A postdoctoral position in neurogenomics is available in the laboratory of Dr. Spiegel in the Department of Neurobiology at the Weizmann Institute of Science. The Spiegel Lab takes a multidisciplinary approach to decipher the molecular basis and the function of homeostatic plasticity in neural circuits. We are looking for a highly motivated and collaborative candidate to join our young and dynamic team.
Description: The research associated with this position will focus on cell-type-specific regulatory regions in the genome of inhibitory neurons in the cortex and the role of these non-coding genomic regions in regulating synaptic connectivity and circuit homeostasis. The research will make extensive use of various mouse models and will include sophisticated approaches for studying non-coding genomic regions in neuronal subtypes in the brain. The ideal candidate has a strong background in the generation and/or analysis of high throughput gene expression and genomics data (e.g. RNA- and/or ChIP-Seq) and is able to develop, execute and analyze state-of-the-art genomic experiments. Experience with primary neuronal cultures and/or with work with mice is preferable. We are seeking applications from researchers who hold a Ph.D.-level degree and that have programming skills (MatLab and/or R). The communication language is English.
The successful candidate will be able to connect to a vibrant community of world-class neuroscience and genomics research at the Weizmann Institute of Science, where the environment is collegial, nurturing, and collaborative. The position is funded for at least three years.
To apply: Applicants are invited to send a cover letter, CV and the names of three references with contact information to firstname.lastname@example.org. The position will be available until filled, preference will be given to applicants starting in the fall of 2017.

# Data extract:
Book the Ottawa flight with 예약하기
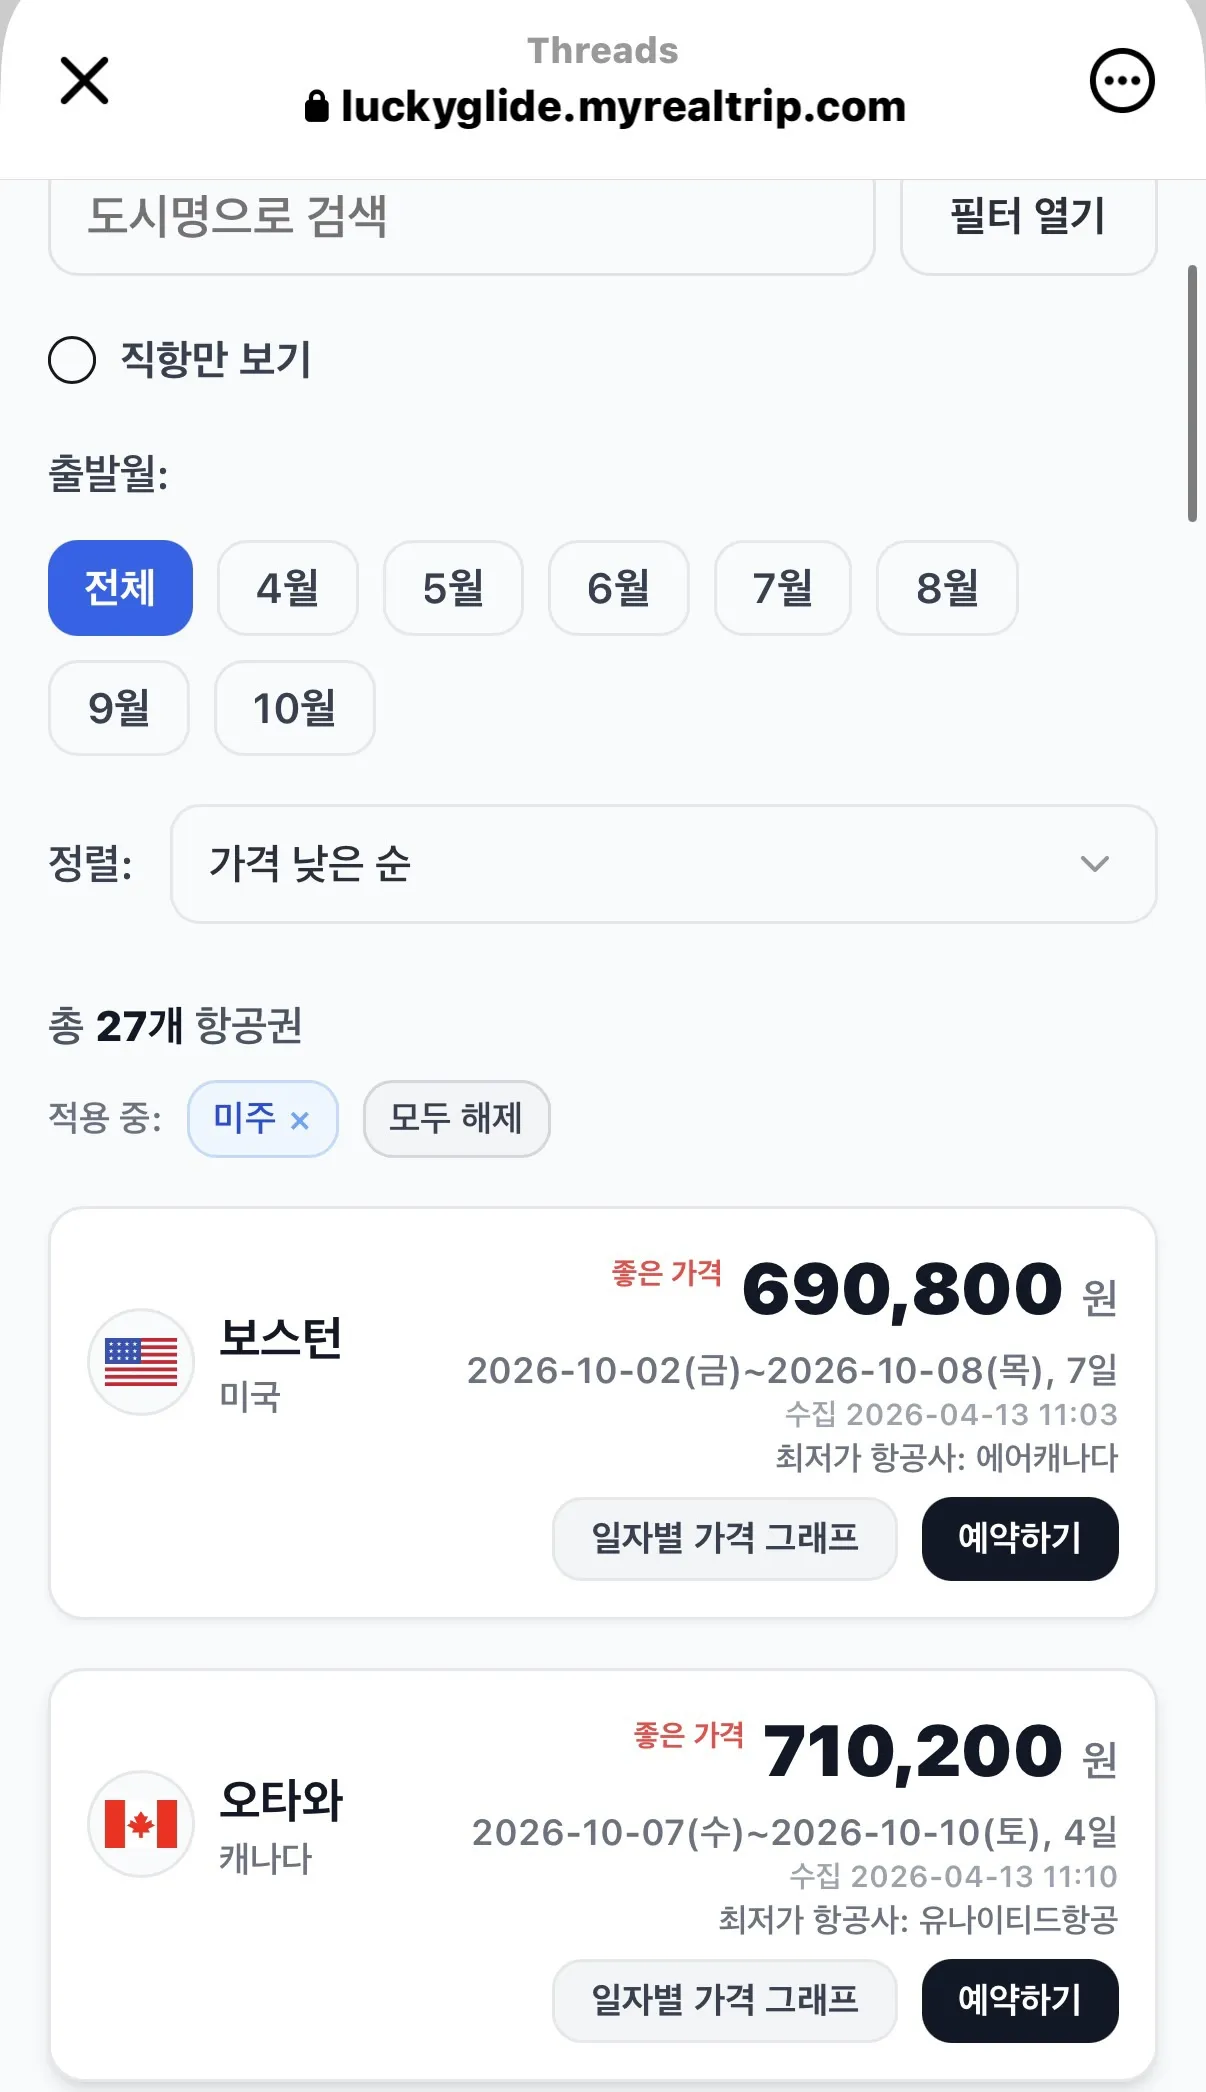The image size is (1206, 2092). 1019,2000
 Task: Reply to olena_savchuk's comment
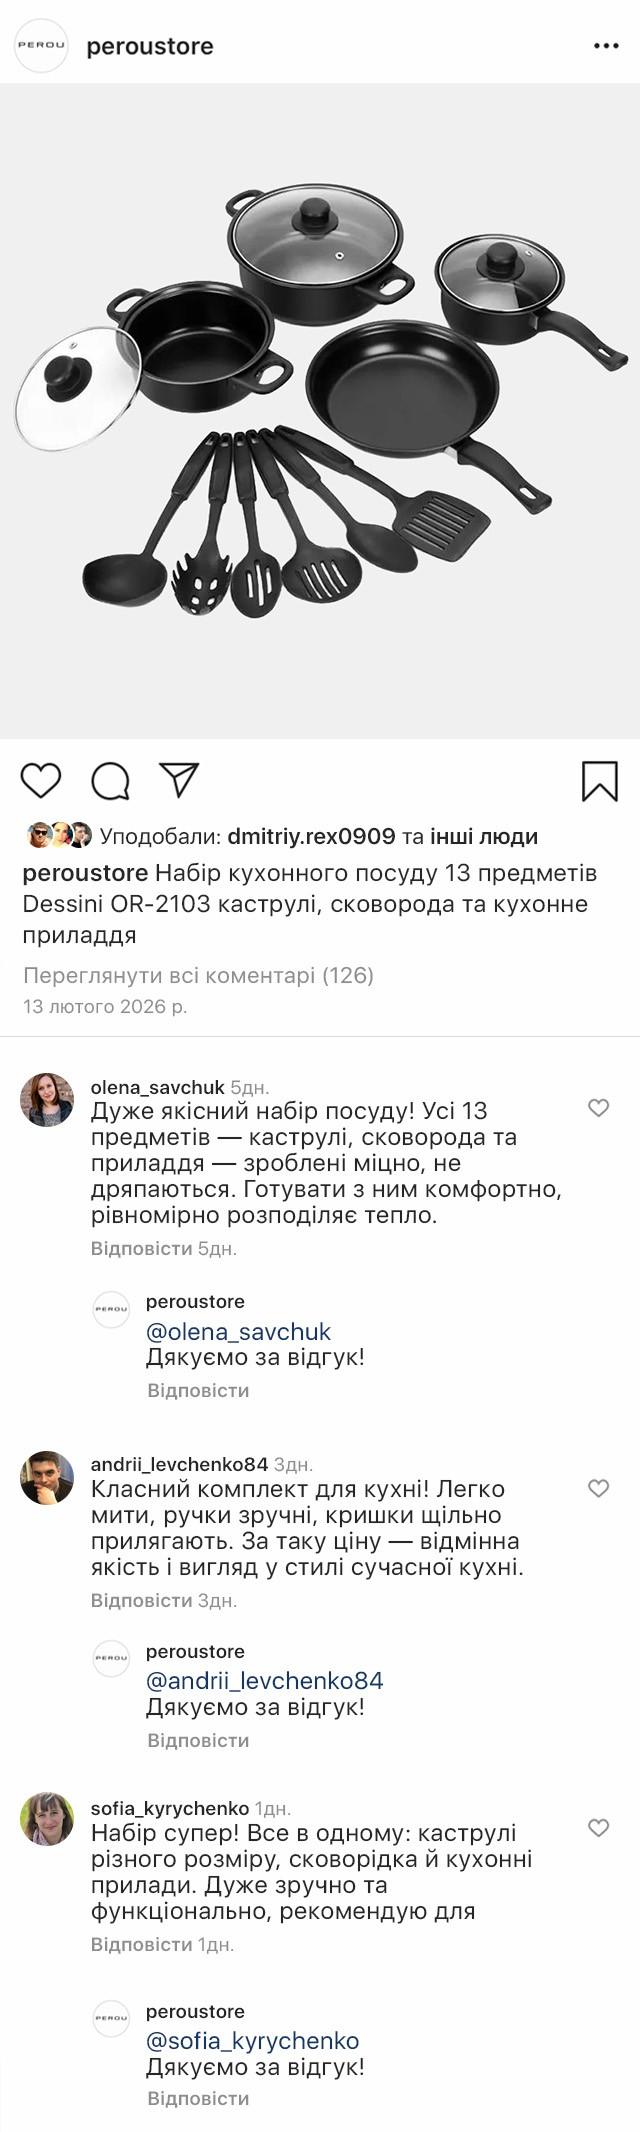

---

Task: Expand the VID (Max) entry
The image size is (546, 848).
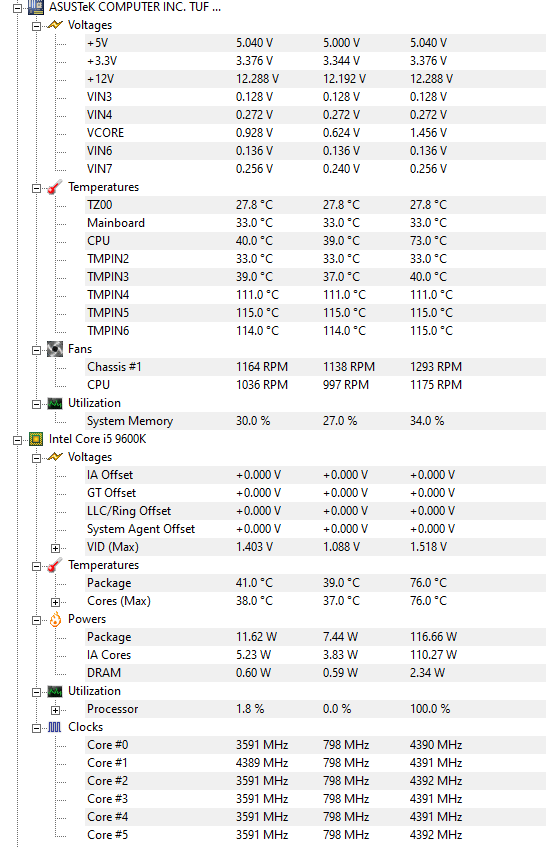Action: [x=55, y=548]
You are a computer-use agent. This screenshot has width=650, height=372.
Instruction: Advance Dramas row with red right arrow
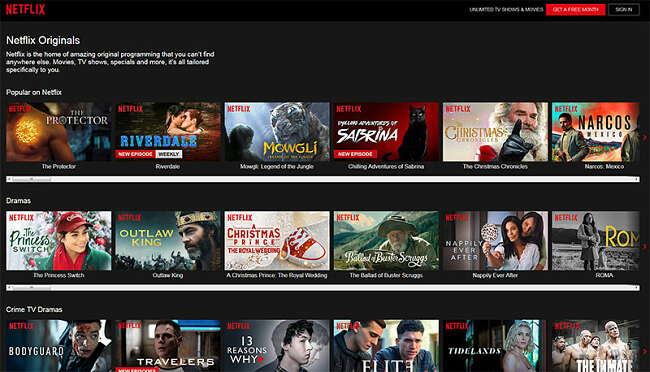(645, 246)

...

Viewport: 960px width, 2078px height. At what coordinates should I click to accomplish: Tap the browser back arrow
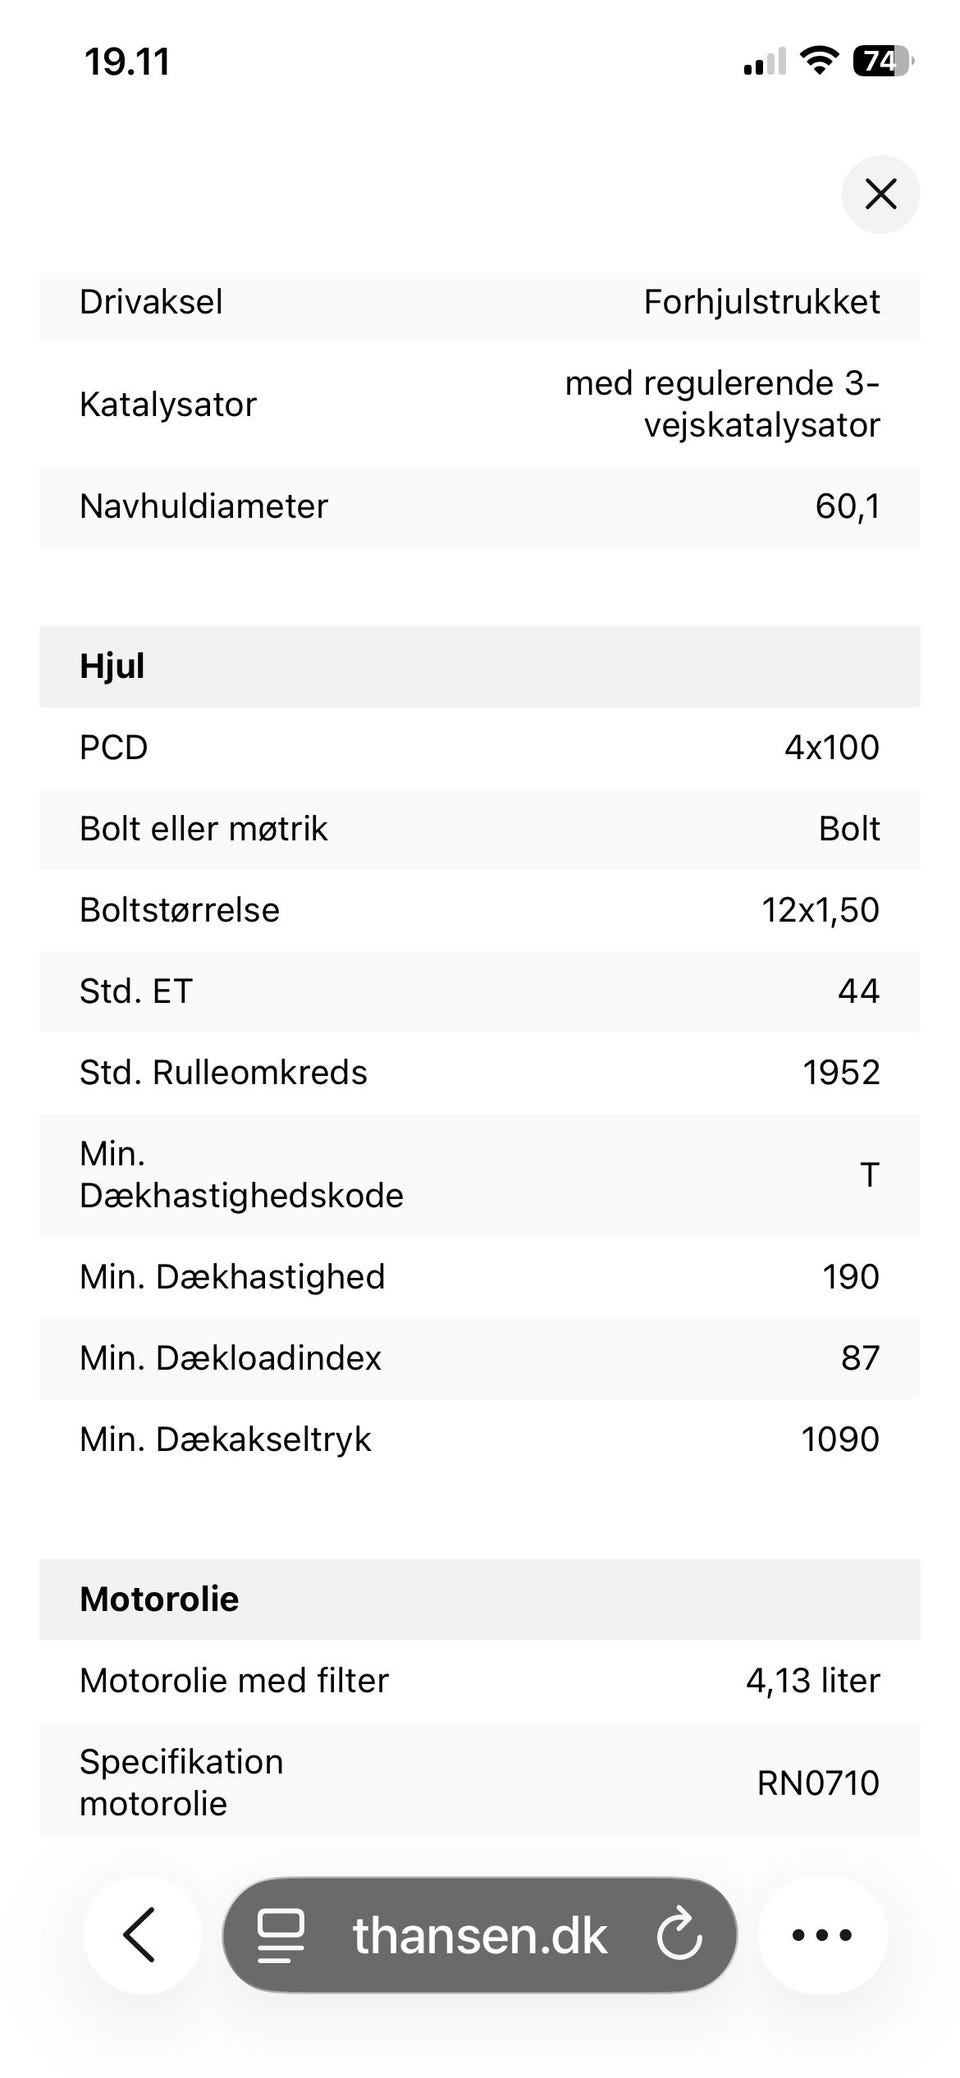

# What to produce:
Reproduce the passage of the postdoctoral job posting from "The successful candidate" up to and including "least three years.", word for word.

# Solution:
The successful candidate will be able to connect to a vibrant community of world-class neuroscience and genomics research at the Weizmann Institute of Science, where the environment is collegial, nurturing, and collaborative. The position is funded for at least three years.